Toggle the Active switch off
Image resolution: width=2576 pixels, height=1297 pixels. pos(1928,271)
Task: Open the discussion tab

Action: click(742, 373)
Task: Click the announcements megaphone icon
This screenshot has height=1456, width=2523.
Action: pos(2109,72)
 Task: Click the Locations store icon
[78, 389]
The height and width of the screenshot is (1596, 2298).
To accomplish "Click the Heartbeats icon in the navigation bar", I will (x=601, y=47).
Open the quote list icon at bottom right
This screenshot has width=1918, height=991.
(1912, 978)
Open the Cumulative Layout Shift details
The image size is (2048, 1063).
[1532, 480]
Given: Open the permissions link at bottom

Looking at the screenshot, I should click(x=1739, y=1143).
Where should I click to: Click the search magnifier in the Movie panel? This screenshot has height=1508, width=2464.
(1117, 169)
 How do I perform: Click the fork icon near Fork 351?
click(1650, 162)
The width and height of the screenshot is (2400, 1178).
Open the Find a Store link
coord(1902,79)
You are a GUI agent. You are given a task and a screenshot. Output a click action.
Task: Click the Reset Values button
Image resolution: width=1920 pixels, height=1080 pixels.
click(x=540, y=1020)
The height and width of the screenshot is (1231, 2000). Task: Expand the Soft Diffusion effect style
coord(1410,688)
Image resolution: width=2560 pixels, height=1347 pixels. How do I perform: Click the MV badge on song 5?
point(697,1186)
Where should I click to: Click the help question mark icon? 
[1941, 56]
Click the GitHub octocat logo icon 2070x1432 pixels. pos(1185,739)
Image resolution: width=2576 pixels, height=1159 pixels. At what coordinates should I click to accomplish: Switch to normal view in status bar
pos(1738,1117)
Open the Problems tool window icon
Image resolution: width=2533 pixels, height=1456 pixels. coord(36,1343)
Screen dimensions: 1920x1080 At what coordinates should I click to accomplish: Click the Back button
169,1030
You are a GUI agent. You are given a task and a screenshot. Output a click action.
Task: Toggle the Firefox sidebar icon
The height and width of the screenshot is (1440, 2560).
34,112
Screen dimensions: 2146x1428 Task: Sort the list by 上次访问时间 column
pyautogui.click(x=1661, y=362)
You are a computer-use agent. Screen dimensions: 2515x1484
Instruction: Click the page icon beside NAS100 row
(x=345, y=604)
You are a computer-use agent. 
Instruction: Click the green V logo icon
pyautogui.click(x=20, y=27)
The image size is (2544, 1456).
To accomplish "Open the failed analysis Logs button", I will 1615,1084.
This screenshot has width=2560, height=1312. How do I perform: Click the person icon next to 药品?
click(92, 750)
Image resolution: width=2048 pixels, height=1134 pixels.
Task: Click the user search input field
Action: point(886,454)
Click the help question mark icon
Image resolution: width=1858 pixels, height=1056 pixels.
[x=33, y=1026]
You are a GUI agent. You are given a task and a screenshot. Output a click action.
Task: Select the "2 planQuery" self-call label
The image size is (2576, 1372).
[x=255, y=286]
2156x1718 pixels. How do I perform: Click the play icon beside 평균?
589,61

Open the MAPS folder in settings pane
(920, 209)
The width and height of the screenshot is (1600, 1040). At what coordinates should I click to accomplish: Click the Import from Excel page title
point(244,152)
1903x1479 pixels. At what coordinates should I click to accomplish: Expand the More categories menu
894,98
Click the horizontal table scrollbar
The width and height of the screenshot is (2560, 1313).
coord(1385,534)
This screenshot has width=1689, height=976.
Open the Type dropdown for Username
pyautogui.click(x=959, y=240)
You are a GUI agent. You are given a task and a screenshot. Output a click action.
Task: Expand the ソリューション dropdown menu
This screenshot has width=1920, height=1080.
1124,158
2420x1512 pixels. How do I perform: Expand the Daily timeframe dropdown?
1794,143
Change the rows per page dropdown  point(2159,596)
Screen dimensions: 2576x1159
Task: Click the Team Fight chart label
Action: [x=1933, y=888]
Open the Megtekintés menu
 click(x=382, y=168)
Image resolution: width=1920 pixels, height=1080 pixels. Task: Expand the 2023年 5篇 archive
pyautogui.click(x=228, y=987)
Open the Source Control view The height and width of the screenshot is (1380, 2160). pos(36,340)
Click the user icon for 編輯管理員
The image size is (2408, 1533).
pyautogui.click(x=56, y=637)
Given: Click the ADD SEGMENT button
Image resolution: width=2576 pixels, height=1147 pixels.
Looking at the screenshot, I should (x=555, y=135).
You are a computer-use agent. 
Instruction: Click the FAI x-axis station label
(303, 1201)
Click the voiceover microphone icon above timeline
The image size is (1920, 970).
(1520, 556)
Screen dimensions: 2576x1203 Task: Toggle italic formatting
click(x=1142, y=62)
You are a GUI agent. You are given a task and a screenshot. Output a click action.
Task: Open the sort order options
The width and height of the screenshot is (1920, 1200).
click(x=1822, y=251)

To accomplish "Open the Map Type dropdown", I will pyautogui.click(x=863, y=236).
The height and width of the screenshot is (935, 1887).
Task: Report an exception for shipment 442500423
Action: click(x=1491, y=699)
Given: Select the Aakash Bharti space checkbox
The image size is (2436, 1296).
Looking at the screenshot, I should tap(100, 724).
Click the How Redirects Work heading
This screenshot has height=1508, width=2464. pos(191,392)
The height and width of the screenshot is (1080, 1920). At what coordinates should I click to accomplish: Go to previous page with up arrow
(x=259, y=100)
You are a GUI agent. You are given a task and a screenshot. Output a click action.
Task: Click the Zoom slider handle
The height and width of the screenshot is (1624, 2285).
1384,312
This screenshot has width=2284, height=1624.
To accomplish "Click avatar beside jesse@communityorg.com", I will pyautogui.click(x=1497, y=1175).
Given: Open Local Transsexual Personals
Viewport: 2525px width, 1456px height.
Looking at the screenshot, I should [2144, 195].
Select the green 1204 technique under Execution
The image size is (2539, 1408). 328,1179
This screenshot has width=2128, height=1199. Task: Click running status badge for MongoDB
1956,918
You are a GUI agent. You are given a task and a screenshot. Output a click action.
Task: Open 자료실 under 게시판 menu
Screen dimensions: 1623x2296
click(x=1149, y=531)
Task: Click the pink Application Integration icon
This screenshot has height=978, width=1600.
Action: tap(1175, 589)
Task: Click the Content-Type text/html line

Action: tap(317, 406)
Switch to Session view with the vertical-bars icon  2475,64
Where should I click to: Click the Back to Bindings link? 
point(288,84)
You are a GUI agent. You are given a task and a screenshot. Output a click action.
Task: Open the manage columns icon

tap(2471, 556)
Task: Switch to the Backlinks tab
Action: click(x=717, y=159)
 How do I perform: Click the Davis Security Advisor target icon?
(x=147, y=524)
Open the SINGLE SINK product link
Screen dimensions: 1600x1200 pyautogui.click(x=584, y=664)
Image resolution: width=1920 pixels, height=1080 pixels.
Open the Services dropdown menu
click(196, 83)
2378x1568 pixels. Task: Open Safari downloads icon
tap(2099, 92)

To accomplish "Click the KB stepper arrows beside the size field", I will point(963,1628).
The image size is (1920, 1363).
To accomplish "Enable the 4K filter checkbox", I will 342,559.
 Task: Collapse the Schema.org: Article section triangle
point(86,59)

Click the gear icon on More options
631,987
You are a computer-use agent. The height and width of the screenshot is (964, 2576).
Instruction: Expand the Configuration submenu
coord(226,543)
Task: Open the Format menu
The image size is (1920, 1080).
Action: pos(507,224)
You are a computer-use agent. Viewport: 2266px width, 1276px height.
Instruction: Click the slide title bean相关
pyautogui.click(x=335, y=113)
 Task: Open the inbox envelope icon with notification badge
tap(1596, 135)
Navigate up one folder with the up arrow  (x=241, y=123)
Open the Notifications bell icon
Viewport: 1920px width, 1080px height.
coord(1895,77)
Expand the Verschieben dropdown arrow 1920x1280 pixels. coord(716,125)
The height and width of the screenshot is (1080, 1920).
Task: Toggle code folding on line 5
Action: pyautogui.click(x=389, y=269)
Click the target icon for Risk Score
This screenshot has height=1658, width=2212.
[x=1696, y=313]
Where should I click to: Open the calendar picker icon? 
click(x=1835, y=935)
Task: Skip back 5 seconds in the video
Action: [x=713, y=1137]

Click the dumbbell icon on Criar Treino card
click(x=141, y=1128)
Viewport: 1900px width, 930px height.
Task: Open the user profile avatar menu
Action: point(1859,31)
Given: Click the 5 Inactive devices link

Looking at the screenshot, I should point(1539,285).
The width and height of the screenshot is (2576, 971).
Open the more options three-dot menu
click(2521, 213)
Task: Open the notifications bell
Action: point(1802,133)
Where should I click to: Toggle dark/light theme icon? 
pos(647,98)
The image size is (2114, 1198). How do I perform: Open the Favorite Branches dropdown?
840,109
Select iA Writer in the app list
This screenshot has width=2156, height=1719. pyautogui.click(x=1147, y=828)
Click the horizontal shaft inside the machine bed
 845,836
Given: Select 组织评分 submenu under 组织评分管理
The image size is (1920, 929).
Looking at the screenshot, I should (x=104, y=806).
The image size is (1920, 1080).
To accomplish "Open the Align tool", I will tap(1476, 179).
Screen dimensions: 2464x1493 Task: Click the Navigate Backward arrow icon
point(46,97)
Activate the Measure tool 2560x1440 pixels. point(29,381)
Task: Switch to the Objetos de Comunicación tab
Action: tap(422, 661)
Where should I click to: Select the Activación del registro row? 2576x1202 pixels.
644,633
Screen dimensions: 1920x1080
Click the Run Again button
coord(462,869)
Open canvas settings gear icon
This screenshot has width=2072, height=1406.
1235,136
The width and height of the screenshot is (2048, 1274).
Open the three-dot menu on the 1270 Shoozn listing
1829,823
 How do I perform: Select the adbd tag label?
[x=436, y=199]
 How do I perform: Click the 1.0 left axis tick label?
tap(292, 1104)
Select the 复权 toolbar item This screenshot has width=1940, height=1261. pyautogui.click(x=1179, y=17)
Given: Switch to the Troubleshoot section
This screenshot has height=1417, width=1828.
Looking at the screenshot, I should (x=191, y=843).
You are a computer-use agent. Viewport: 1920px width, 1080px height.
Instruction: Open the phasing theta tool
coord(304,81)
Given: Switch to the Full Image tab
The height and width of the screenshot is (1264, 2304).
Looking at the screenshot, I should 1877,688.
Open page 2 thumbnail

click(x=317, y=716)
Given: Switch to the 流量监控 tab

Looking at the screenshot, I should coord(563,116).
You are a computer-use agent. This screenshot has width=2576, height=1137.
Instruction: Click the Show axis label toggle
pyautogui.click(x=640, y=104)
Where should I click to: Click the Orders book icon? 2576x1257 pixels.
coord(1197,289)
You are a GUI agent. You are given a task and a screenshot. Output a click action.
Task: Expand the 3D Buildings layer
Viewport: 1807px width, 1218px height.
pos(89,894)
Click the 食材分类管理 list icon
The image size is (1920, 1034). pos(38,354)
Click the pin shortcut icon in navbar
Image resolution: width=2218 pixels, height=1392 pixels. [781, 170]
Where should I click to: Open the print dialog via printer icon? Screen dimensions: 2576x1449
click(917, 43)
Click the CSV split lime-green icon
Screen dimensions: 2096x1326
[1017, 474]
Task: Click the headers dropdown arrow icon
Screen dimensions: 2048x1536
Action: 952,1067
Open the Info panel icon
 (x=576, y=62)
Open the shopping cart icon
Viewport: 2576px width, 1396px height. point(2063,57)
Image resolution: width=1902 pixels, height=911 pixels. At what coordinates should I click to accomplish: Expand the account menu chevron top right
※ ※ ※
BRIEF: Which of the lines above hold the string "checkbox"? Pick each of them out.

TASK SOLUTION:
Given: Select the Aakash Bharti space checkbox
To accomplish "Enable the 4K filter checkbox", I will 342,559.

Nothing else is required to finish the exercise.